Exercise goal: Can you quote, word for word, the stretch of the records below from the line containing "Click the page vertical scrollbar" through the line containing "Action: click(x=511, y=854)", with both of those lines included?

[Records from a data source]

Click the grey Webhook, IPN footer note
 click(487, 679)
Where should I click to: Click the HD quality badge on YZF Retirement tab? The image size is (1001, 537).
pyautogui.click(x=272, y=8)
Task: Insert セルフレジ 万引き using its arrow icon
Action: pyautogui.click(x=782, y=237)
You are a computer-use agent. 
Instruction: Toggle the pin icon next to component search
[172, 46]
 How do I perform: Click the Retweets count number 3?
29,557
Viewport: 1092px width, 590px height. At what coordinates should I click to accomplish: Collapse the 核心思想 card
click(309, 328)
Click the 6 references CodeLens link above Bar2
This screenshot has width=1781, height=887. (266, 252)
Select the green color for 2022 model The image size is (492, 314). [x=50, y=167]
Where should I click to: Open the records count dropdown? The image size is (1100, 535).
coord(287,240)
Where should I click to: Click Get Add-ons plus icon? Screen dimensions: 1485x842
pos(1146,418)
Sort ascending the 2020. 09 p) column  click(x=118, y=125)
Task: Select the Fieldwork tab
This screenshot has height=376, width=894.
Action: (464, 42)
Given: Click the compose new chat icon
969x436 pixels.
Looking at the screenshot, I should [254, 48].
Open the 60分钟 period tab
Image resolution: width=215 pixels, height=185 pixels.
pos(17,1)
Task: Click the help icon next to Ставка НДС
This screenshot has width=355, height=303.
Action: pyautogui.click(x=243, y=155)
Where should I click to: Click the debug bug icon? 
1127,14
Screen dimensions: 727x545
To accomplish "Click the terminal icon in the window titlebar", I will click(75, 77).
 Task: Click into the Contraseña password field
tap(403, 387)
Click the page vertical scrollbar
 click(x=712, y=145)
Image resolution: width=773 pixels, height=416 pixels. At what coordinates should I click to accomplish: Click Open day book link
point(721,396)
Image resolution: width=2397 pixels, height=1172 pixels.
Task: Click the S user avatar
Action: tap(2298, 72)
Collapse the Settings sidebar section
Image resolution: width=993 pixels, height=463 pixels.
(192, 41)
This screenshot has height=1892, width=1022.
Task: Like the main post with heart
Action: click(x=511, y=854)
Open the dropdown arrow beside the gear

Finished exercise:
Click the page vertical scrollbar
 click(x=712, y=145)
Image resolution: width=773 pixels, height=416 pixels. At what coordinates should I click to accomplish: Click Open day book link
point(721,396)
Image resolution: width=2397 pixels, height=1172 pixels.
Task: Click the S user avatar
Action: tap(2298, 72)
Collapse the Settings sidebar section
Image resolution: width=993 pixels, height=463 pixels.
(192, 41)
This screenshot has height=1892, width=1022.
Task: Like the main post with heart
Action: click(x=511, y=854)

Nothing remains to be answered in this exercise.